McFadden: The story was so different for Dr Beverly Crusher and it informed [my relationship with Patrick] in a way that was really quite exciting. Brought us into a lot of conflict, but the character was right there again. When I look in to everyone’s eyes, I’m aware of the history of how many years of shooting together, but we’re all older, and there was a richness that, I thought, was quite wonderful.

Stewart: We have changed in the past 20, 25 years. The world has gone through all kinds of transformations. Some of them good, some of them horrifying. [And the writers said] they have impacted our characters as well. So, it was always an investigation that we were doing.

[…]

How much does making a Star Trek television series differ in 2023 compared to 1987?

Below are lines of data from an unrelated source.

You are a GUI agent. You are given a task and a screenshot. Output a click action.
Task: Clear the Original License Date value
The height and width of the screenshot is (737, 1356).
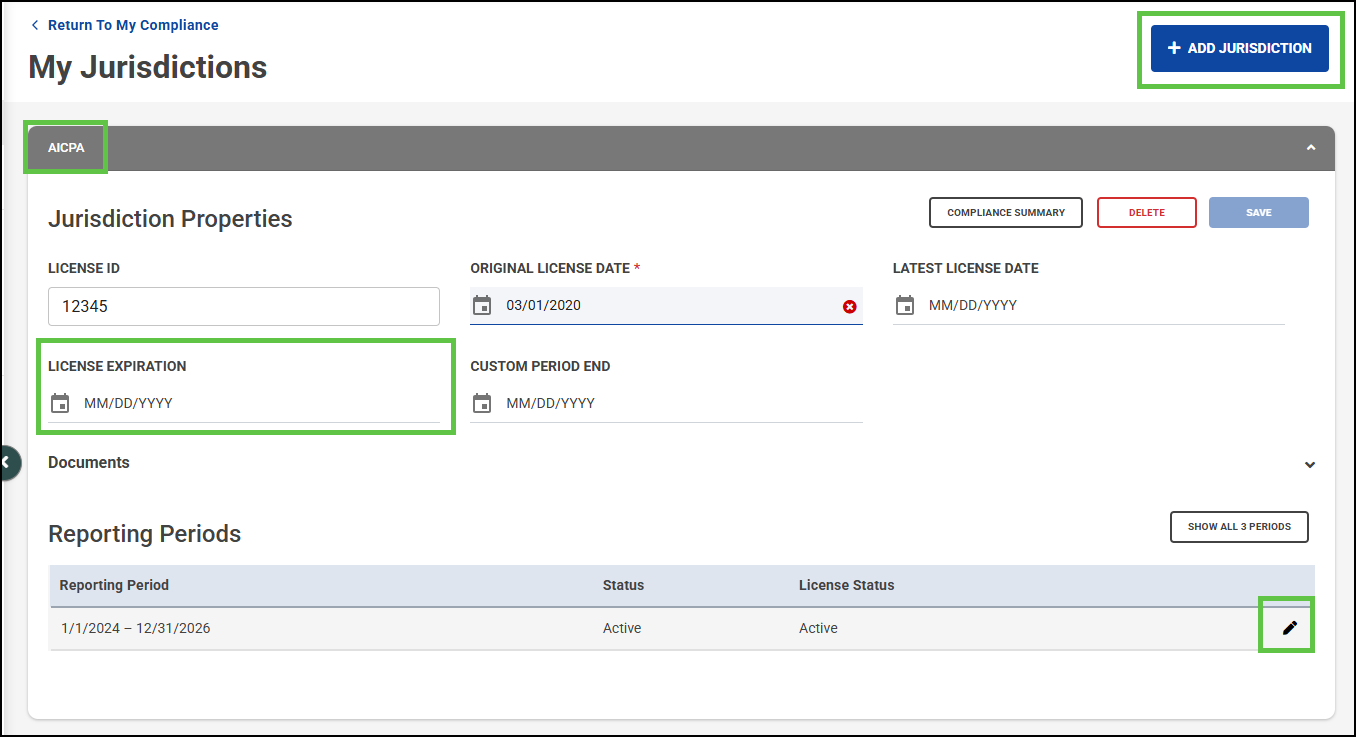[x=849, y=307]
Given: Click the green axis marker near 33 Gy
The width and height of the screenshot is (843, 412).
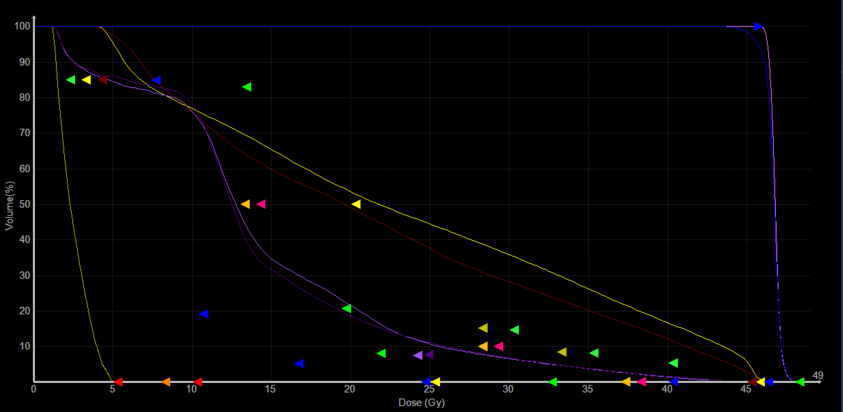Looking at the screenshot, I should (553, 382).
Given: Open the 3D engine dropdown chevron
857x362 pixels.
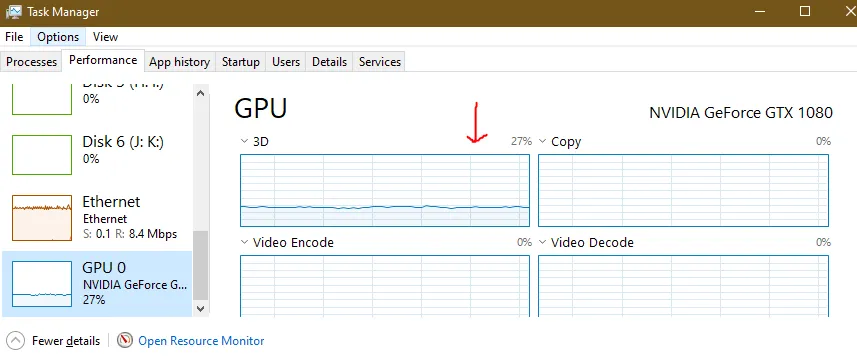Looking at the screenshot, I should pyautogui.click(x=244, y=142).
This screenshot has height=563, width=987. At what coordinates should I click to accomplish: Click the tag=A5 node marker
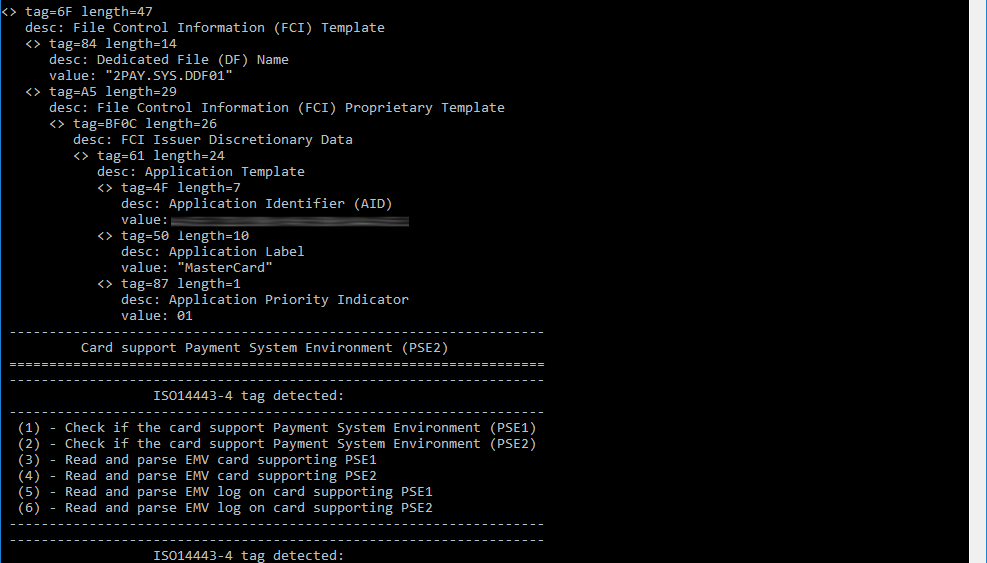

McFadden: The budget allows many more cameras, cranes, special effects. So, there’s much more movement in this series than there was in our show originally. But I don’t look back. We’re not trying to recreate something. I would not have signed on to recreate something.

Stewart: The dialogue about should we make another Star Trek series or not was a long dialogue. And it was one that I actually passed on twice. And I was brought back in again and sat in front of this extremely distinguished and vastly experienced team of writer-producers who talked to me about their vision for the show.

There is a real specificity to Star Trek. The phaser guns and tricorders have become iconic props. And the starship bridges have an architectural consistency and a 360-degree completeness that makes them interesting to physically inhabit.

Stashwick: When you’re in the turbolift and then the doors open, and it doesn’t make the whoosh sound … I make it to myself. And when the doors open and the bridge is out there in front of you, it feels exactly how you want it to feel on screen.

Ryan: And this set is gorgeous, stunning. Seasons two and three of Picard were shot consecutively, and we were just about done with season two and Terry said, let’s go and see the [USS Titan’s] bridge. And we walked onto this newly completed set, and it was just beautiful.

Without giving anything away, there are some massive story bombshells this season.

Matalas: In my heart I just thought, what did I want to see. A lot of it is selfish. A lot of it was, they never finished that [in The Next Generation]. Well, guess what? It’s my turn now. I’ve got a chance to [tie up those loose ends]. You want it to be organic, and you want it to be meaningful. As a storyteller you have that responsibility, so it’s not just fan service.